Ele sente que o "hippie" incomoda: é uma pessoa que não está "produzindo" para a sociedade de consumo. Assim são os outsiders em geral. "As pessoas tentam te puxar de volta e não porque estão preocupadas. Sinto que elas se enxergam no lugar do outro e isso as incomoda. Incomoda porque elas bem queriam estar nesse lugar. Ficam bravas porque não se permitem ter e viver essa liberdade."

Estudioso da filosofia desde criança, Erik conta que sempre se sentiu um pouco diferente por ser ligado nos ensinamentos orientais. "Em 2013, tive uma experiência espiritual de duas semanas e me veio essa consciência. Não consegui mais sair dela. Virei vegetariano e parei de beber", lembra. Hoje, o vegetarianismo já evoluiu para o crudivorismo, e o psicólogo não come mais quase nada que seja cozido, só frutas e vegetais. Não ingere mais nenhuma bebida alcoólica, só toma banhos frios e não frequenta boates.

Ultimamente, segue a filosofia minimalista e tenta eliminar o que não foi usado por mais de 40 dias. "Quanto menos você possui, melhor. Quanto mais coisa a gente carrega, bens materiais e até em termos de psique, mais nosso HD fica lento.
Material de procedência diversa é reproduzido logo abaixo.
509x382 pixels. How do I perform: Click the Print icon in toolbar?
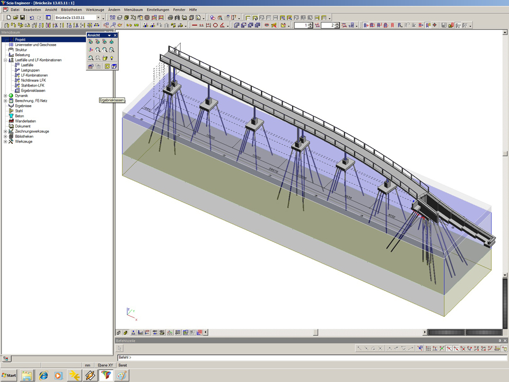point(170,18)
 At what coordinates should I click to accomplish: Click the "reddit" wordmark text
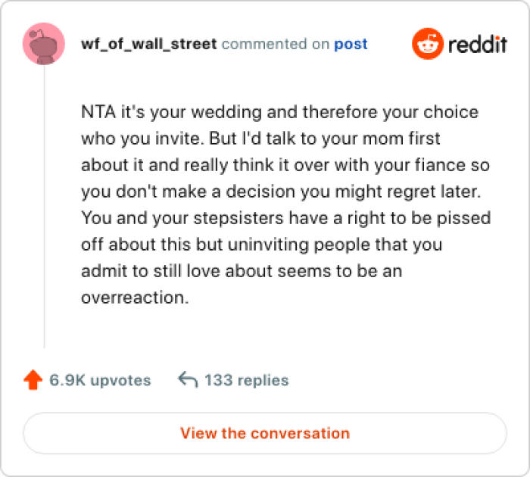(477, 45)
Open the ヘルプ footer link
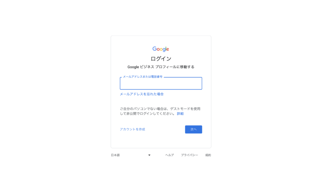Image resolution: width=322 pixels, height=184 pixels. 169,155
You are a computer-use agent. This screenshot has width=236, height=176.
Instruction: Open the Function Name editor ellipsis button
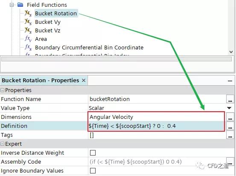coord(230,99)
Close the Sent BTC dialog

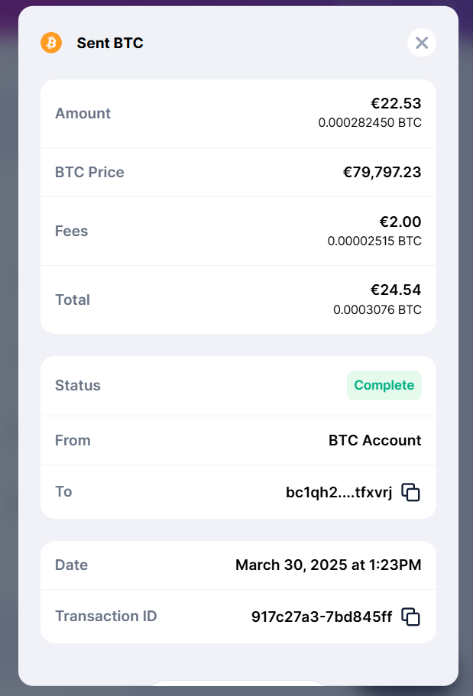click(422, 43)
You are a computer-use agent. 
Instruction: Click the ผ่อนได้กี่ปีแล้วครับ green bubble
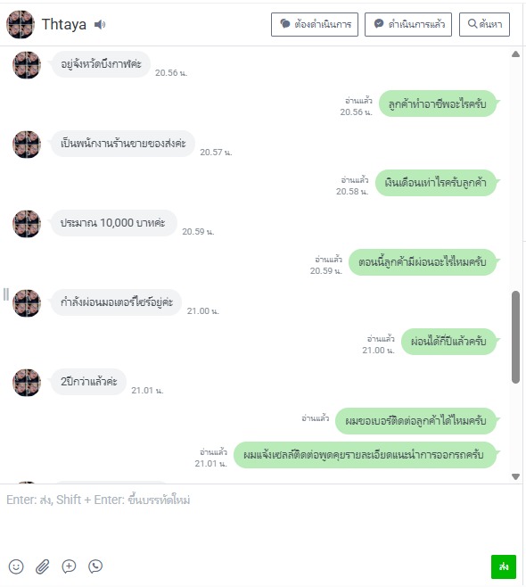click(448, 342)
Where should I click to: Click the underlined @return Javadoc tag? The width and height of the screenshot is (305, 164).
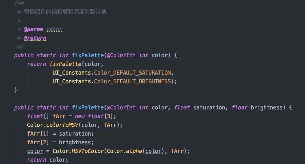(x=35, y=38)
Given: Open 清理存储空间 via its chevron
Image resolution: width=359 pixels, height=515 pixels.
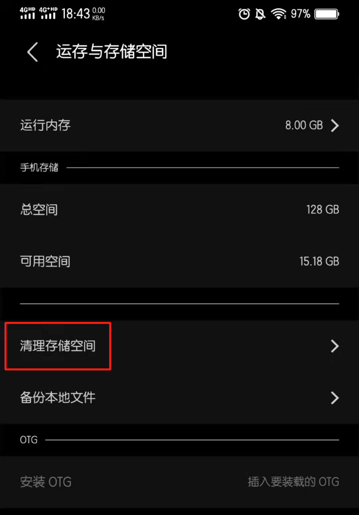Looking at the screenshot, I should [x=335, y=346].
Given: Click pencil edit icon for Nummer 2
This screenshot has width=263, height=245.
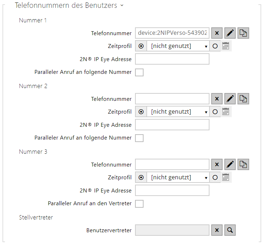Looking at the screenshot, I should click(230, 99).
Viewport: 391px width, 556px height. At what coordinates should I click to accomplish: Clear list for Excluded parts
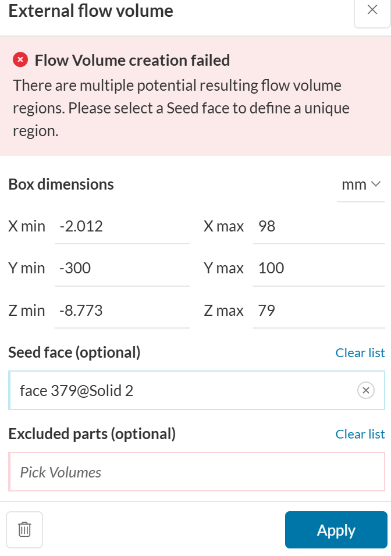coord(360,434)
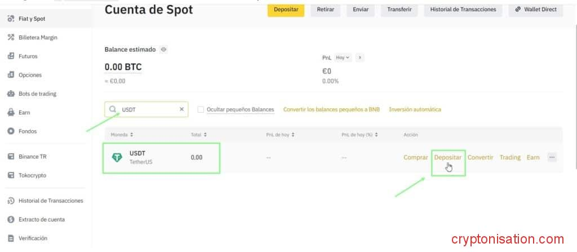Click the USDT Tether coin icon
Image resolution: width=577 pixels, height=252 pixels.
pos(117,158)
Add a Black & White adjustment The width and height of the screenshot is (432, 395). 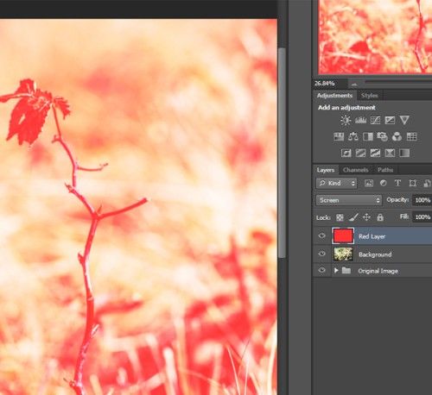click(368, 136)
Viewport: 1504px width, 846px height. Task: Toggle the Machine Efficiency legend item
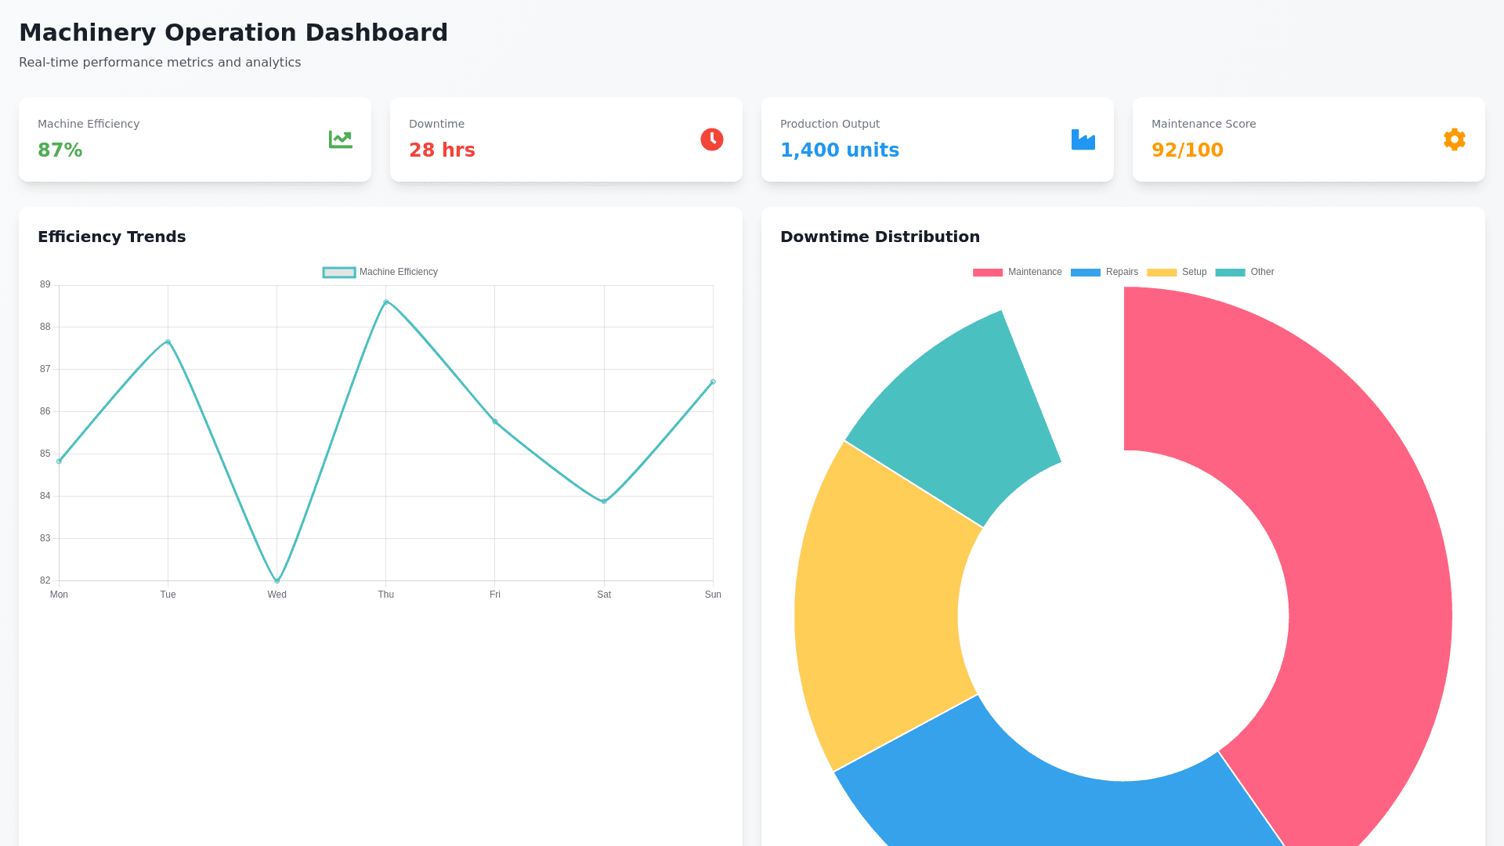pos(381,272)
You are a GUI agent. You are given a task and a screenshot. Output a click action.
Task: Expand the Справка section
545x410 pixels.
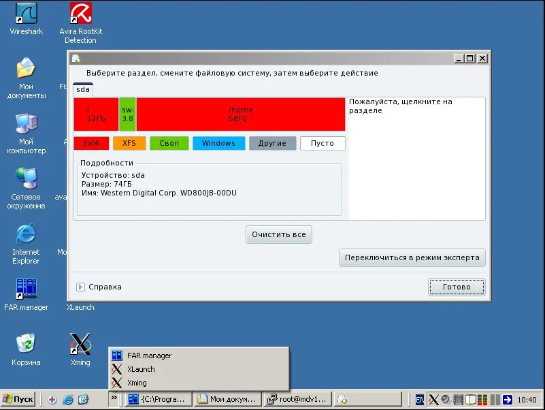click(99, 287)
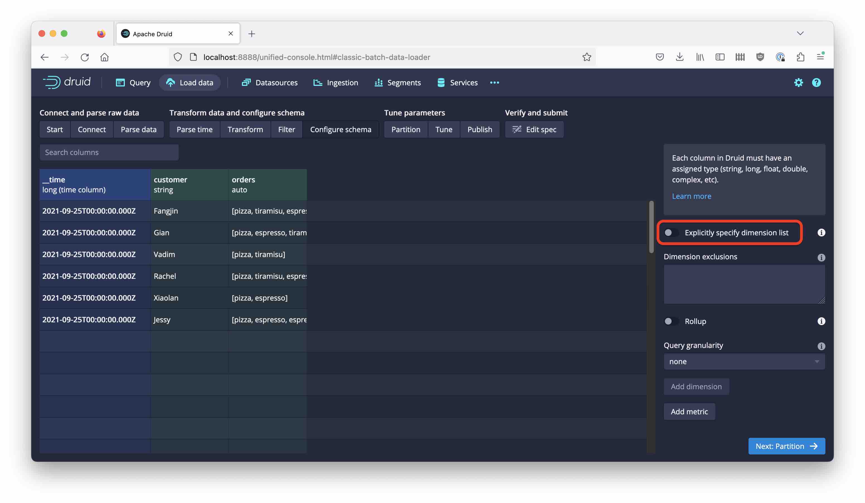Click the table vertical scrollbar

coord(651,227)
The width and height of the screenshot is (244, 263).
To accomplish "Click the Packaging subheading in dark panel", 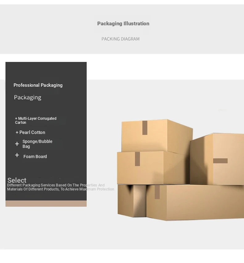I will tap(28, 97).
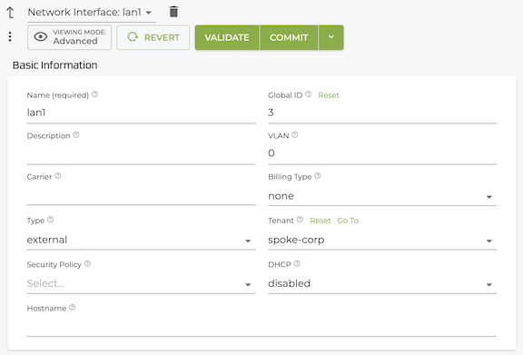Click the Revert button
Image resolution: width=523 pixels, height=355 pixels.
pos(153,37)
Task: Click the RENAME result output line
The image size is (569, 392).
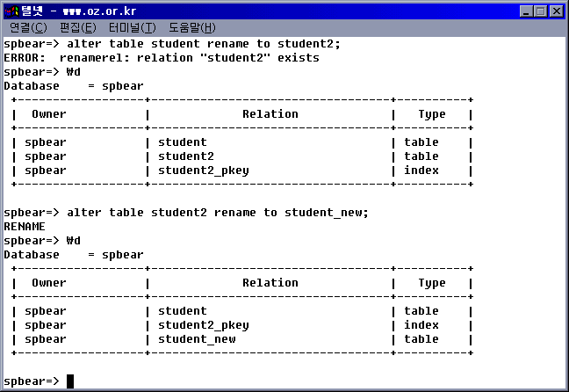Action: [25, 226]
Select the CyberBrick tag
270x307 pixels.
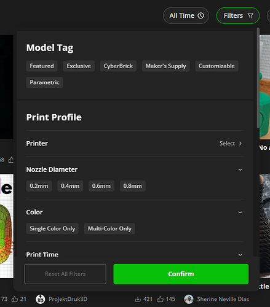(x=118, y=66)
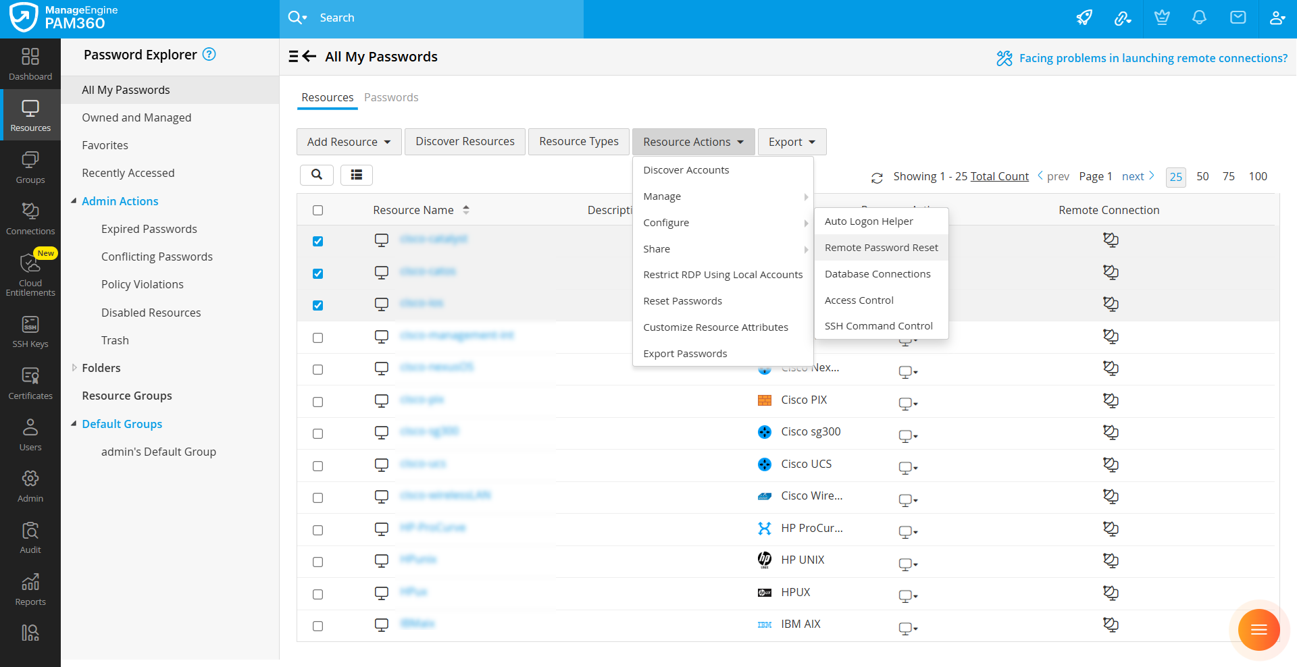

Quando a gente vai limpando isso, abre espaço para o novo. É difícil desapegar, a gente tem muito medo de perder as coisas, mas quando perde, percebe que não é tão ruim assim", conta. Para o psicólogo, baseamos a nossa identidade nas coisas que temos e não no que somos. E dá medo criar outra identidade sem bens materiais: ser você mesmo.

É claro que a transição não vem sem alguns cortes, algumas perdas. Erik lembra que se afastou de alguns amigos no processo, mas a compensação veio de forma maravilhosa. Conheceu gente nova, acorda cedo todas as manhãs, o dia rende melhor. "É uma decisão da qual não me arrependo de jeito nenhum. É normal acabar se isolando um pouco, mas logo se encontra quem pensa parecido", garante.

O psicólogo conta que muita gente diz que ele virou hippie, mas Erik acredita que o movimento hippie de verdade, da contracultura dos anos 1960 e 1970, já passou. O "novo hippie" é mais pé no chão, sai do sistema, não concorda com várias coisas, mas participa de manifestações, participa de campanhas. "Sinto que essa nova geração tem um ritmo bem diferente. Você tem que fazer parte do mundo. Não tem como dizer que a gente é diferente e se separar. Acho que tem que ter um meio-termo, senão perdemos o princípio de ajudar as pessoas", afirma.